Tips to help you snooze, not lose
Early to bed and early to rise may make you healthy, wealthy and wise, but getting a good night’s sleep isn’t exactly child’s play.
While the hours of slumber Americans attain per night continues to plummet as the workdays grow longer, the lack of zzz’s can make any day at the office infinitely longer, and worse yet, more irritating. Mattresses and pillow companies have capitalized on Americans’ issues with sleep for decades, but the prime reason for not getting a good night’s sleep comes down to one factor: you!
Counting sheep may work for some people, but your daytime and pre-bed routines ultimately determine whether you will snooze or lose. While having the premier mattress and pillow set may ensure a comfy bed, it’s what takes place out of that bed that really matters.
A bedroom is a bedroom, is a bedroom …l eave it as that. The more activity that takes place in a bedroom, aside from sleep and sex, the less the body associates the bedroom as a place for rest and relaxation, according to Women’s Health. The best way to make the bedroom a tranquil haven involves the removal of one main thing – technology. You may like to sleep with your Blackberry, but let it crash on the sofa from now on. Inviting technology and work into the bedroom only uninvites sleep.

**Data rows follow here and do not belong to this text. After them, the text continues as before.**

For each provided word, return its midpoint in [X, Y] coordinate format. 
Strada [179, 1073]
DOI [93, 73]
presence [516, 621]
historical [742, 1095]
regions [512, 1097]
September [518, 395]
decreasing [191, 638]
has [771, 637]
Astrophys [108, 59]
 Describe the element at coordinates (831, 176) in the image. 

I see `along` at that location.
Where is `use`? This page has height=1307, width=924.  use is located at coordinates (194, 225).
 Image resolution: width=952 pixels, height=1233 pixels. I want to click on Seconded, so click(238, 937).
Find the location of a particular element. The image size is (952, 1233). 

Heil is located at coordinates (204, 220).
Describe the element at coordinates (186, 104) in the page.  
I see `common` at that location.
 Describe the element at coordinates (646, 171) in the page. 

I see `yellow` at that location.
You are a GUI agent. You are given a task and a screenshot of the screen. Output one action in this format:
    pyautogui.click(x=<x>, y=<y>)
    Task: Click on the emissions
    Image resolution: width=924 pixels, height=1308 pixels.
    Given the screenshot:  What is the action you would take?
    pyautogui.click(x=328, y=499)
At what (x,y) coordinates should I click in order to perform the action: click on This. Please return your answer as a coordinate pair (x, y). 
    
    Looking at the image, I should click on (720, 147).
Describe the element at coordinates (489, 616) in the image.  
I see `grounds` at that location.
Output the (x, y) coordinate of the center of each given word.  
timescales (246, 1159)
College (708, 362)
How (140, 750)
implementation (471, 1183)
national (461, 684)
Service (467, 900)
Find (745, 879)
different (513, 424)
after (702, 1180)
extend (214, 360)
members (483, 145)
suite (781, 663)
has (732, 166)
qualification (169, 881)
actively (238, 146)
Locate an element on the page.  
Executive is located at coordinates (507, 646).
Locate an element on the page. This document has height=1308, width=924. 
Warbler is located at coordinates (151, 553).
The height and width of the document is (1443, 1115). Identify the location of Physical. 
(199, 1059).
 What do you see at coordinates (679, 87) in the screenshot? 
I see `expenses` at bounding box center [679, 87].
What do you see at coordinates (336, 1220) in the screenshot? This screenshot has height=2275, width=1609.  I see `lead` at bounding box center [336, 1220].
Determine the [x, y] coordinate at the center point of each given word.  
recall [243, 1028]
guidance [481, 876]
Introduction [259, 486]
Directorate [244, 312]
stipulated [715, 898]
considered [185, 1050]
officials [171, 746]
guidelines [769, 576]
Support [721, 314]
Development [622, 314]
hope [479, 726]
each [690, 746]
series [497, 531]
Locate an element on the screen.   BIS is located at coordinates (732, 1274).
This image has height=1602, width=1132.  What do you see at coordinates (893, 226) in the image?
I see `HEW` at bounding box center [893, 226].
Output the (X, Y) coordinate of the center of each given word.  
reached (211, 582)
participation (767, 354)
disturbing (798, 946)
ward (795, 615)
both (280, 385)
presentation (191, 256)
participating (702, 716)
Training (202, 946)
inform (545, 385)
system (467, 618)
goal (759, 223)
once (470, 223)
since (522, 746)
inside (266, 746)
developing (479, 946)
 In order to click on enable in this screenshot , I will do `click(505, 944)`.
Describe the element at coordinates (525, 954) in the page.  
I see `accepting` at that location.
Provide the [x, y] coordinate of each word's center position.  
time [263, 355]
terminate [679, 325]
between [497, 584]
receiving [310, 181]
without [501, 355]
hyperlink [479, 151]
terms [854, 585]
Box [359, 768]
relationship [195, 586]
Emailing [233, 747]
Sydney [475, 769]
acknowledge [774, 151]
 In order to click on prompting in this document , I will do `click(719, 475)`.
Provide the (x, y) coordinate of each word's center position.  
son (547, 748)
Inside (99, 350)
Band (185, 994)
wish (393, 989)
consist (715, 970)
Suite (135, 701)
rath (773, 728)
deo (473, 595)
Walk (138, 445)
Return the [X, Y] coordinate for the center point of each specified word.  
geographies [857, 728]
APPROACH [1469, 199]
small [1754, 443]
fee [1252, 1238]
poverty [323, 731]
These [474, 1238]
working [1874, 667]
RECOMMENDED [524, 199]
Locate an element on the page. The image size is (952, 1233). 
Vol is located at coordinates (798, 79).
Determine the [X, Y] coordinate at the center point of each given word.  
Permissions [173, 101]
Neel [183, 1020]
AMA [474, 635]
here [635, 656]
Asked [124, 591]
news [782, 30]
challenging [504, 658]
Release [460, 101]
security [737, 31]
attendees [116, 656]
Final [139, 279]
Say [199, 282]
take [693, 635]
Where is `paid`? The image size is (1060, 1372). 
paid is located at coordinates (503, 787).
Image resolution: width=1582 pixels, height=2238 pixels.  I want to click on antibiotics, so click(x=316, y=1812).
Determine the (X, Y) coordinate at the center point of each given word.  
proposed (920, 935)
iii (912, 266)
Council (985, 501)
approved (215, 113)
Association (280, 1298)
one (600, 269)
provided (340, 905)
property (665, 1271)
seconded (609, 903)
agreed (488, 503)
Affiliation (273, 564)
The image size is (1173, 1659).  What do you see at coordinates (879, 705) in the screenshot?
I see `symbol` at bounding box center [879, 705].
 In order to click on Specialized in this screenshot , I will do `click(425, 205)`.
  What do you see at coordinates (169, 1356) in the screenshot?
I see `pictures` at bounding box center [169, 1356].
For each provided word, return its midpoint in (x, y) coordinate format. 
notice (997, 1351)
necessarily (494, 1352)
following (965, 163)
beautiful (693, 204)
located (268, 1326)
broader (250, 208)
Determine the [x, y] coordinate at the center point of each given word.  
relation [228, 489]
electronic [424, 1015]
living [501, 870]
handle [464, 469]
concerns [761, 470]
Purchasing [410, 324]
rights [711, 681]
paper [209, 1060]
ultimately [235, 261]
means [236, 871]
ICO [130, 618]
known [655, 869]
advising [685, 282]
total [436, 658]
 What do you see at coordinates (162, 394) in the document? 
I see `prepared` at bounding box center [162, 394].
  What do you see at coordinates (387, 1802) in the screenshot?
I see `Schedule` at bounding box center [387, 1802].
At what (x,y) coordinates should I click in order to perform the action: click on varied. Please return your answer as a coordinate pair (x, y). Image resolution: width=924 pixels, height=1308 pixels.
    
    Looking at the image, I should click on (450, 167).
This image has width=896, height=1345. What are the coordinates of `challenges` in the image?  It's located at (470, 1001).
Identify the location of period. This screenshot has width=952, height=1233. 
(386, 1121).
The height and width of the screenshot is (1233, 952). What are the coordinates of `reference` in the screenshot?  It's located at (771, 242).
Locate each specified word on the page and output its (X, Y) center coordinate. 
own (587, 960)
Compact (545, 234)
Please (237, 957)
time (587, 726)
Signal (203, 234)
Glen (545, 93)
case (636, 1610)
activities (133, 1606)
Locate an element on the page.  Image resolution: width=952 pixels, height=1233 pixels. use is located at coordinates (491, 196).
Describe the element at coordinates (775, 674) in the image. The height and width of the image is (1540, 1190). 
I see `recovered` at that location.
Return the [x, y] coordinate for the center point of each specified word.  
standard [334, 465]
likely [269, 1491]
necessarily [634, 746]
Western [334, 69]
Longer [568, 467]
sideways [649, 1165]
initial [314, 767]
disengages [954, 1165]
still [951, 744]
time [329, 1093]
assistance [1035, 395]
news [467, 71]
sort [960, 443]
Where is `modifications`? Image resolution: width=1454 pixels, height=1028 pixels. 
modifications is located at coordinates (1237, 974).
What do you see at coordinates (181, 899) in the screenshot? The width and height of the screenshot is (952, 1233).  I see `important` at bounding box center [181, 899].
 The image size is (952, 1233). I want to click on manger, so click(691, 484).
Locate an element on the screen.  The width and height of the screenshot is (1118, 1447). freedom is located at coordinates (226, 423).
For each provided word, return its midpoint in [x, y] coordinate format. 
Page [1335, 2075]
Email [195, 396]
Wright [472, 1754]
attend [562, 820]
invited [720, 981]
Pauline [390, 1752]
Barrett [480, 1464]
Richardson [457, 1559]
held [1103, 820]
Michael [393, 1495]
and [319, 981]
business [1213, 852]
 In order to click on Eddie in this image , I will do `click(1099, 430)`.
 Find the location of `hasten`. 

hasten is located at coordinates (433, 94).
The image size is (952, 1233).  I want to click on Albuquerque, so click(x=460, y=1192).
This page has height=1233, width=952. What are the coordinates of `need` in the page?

Sleeping as snug as a bug in a rug may have worked when you were 5, but it’s time to move on. Though being nice and toasty may seem to lull you to sleep, the body is actually better able to slip into the sleep cycle at a cooler temperature. WebMD recommends setting the thermostat between 65 and 72 degrees when it’s time to hit the sack.
What is it about a full stomach that practically pulls your eyelids shut? While eating right before bed may appear to be conducive to some solid sleep, late eaters often find themselves tossing and turning. According to MSN, the body isn’t designed to deal with heavy eating right before sleep. If you find yourself hungry right before bed, try to stick to protein and carbohydrates; milk and a banana are a perfect example of a fine pre-bedtime snack.
Running before bed will only leave your body running overtime while you’re trying to sleep. When working out, the body’s temperature raises, and it takes about three hours for the body’s temperature to decline enough for sleep, according to Discovery Health. While exercising on a daily basis will aid you in a better night’s rest, try to limit exercise to the late afternoon or early evening.
When the yawns start to come every few minutes, get to bed. We all do it, push through the tired patch to get that last part of work done, read a few more pages in a book and finish the last portion of a movie. While we may see it as getting what we want done before bed, the body becomes increasingly more awake as you push your body from fatigue, according to Medical News Today. When you do decide to crawl into bed when the task is done, the body is often so alert that sleep is the last thing the body is ready for, which can make tossing and turning inevitable.